Sunday, December 30, 2007

Another sleepless night

So, the first time he didn't come home was the other night. I finally reached him at 2 am. He had some story about taking a friend to the hospital. I went to bed; he called for a ride after that, but the phone was downstairs. He decided to just stay there instead of walking at 2 am. He showed up at home at about noon.

I didn't scream or yell. I DID say that I didn't believe either of his stories. He got snotty and walked off. I grounded him.

So, tonight, after he told me he was going to work, he didn't come home again. I didn't notice until really late because I fell asleep with the youngest downstairs. When I woke up, he wasn't here yet. I called and called. Was it him just being an ass again or was he in trouble? Well, ass wins, he tried to sneak in at ~2, but the dog gave him away.

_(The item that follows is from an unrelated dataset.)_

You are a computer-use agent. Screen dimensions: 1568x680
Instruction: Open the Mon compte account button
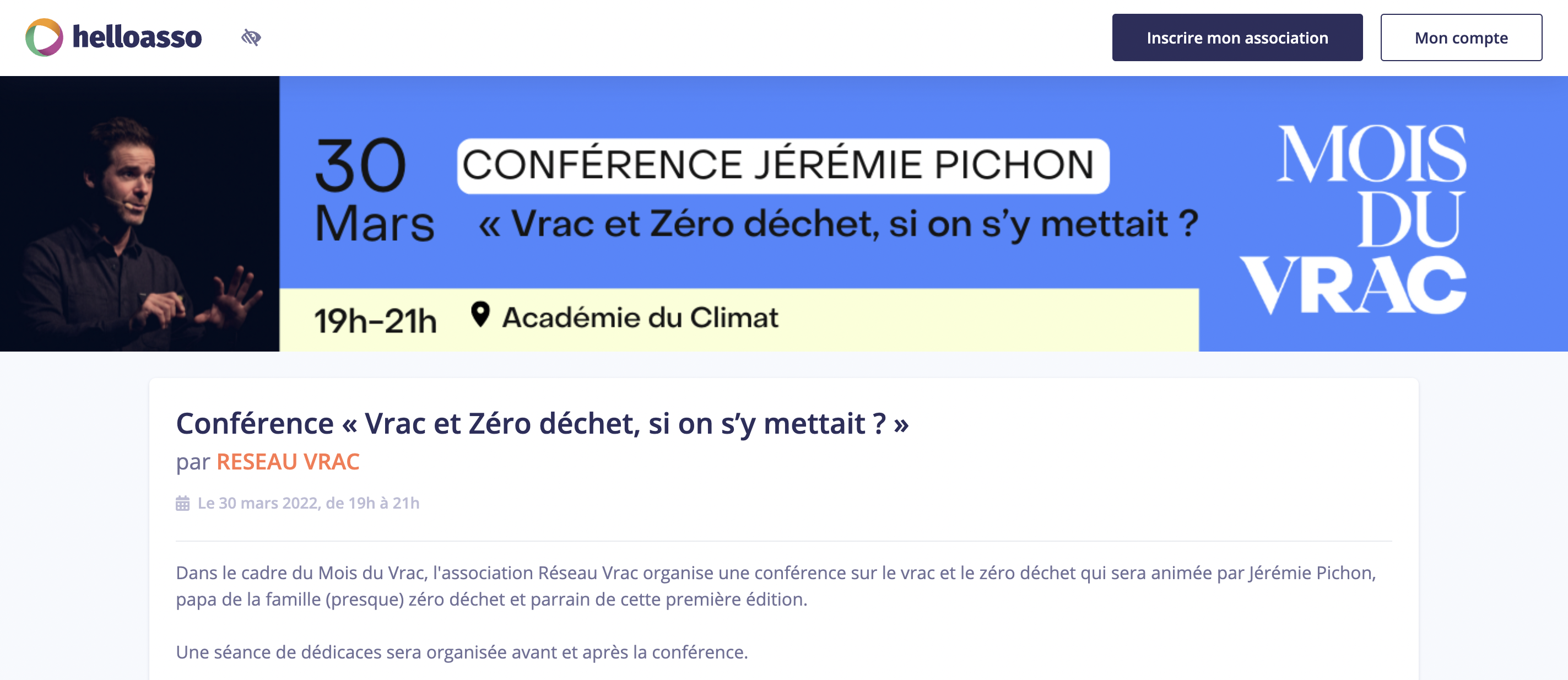tap(1460, 37)
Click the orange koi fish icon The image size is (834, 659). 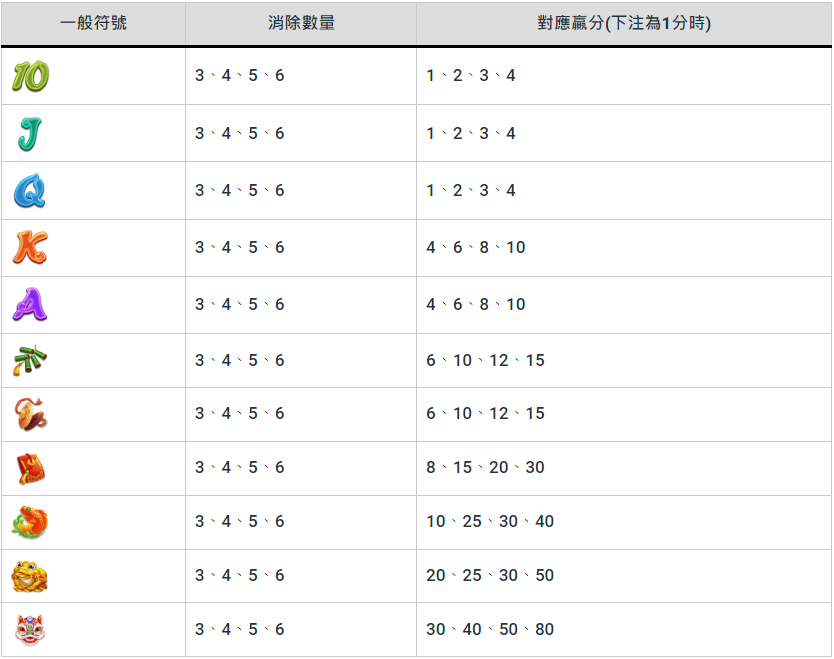click(30, 521)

I was still up anyhow, worried. He smelled like booze, but it could be the copious amounts of cologne he wears, and my desire to blame this behavior on SOMETHING...

Again, no yelling/screaming. He said he doesn't think we care because we think he is untrustworthy; I pointed out that staying out all night and not coming home when he was supposed to didn't exactly build trust. He stormed out again.

My first response was to lock the door. I went upstairs and realized that was an action that WAS uncaring. I went to look for him, even drove around. I'm not certain, as I type whether I should go lock the door, because I don't trust him....or to leave it open because it is damn cold. I'm opting for open.

I'm really not certain what I should do. He won't follow our rules. He doesn't respect us. It sucks that I did teach him resilience, but at least I think it'll keep him alive right now. He got the stubborness from me, too, so I doubt he comes back.